Novelist Jonathan Lethem, though firmly associated with New York bohemia and a kind of Brooklyn renaissance, will be coming to Pomona College to take over David Foster Wallace's old job.
The author of the Brooklyn-childhood novel The Fortress of Solitude and, more recently, the Upper East Side-set Chronic City is well known to readers of The Misread City: He's among the site's core writers, along with Ursula K. Le Guin, Philip K. Dick, Michael Chabon and Ross Macdonald. Of this esteemed group, he is the only one not lucky enough to have spent the majority his career on the West Coast. But that begins to change this fall, when Lethem arrives at the liberal arts school based in Claremont, where he begins teaching in January. Here is Pomona's release on the position.

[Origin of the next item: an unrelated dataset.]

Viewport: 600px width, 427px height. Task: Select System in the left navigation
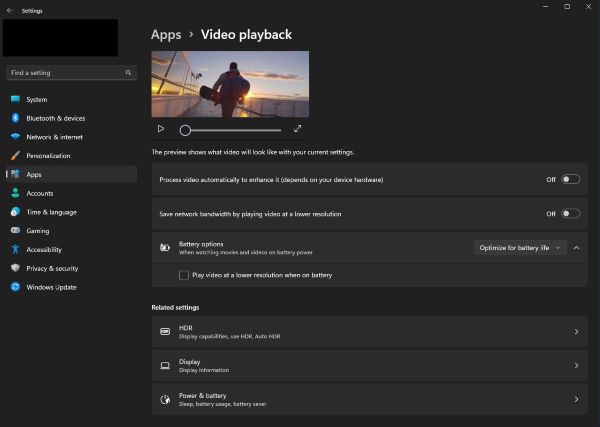click(37, 99)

I've gotten to know Lethem slightly in our discussions about various authors, including his college classmate Bret Easton Ellis and his literary hero Philip K. Dick, whose Library of America volumes he has edited. Lethem is among the sharpest, intellectually rigorous and most culturally omnivorous people I know, and he's made an important push in the war to rehabilitate genre fiction. He's also a zealous Dylan fan.
Of course, despite representing a kind of post-Auster, vaguely indie-rockish spirit of Brooklyn writing, Lethem spent the first decade of his writing career in California. He lived in Berkeley from '85 to '96, working at Moe's Books and Pegasus bookstore and helping pioneer rock critic Paul Williams run the Philip K. Dick Society. Raymond Chandler and Macdonald are powerful influences on his early novels especially, and in '07 he set a slender comic novel, You Don't Love Me Yet, in Silver Lake, where he lived while putting it together.
So in some ways he's long been a California writer by osmosis.
The Misread City will speak to Lethem in the next few weeks about his imminent arrival and his thoughts about West Coast culture. Until then, all we can say is, Welcome, homes!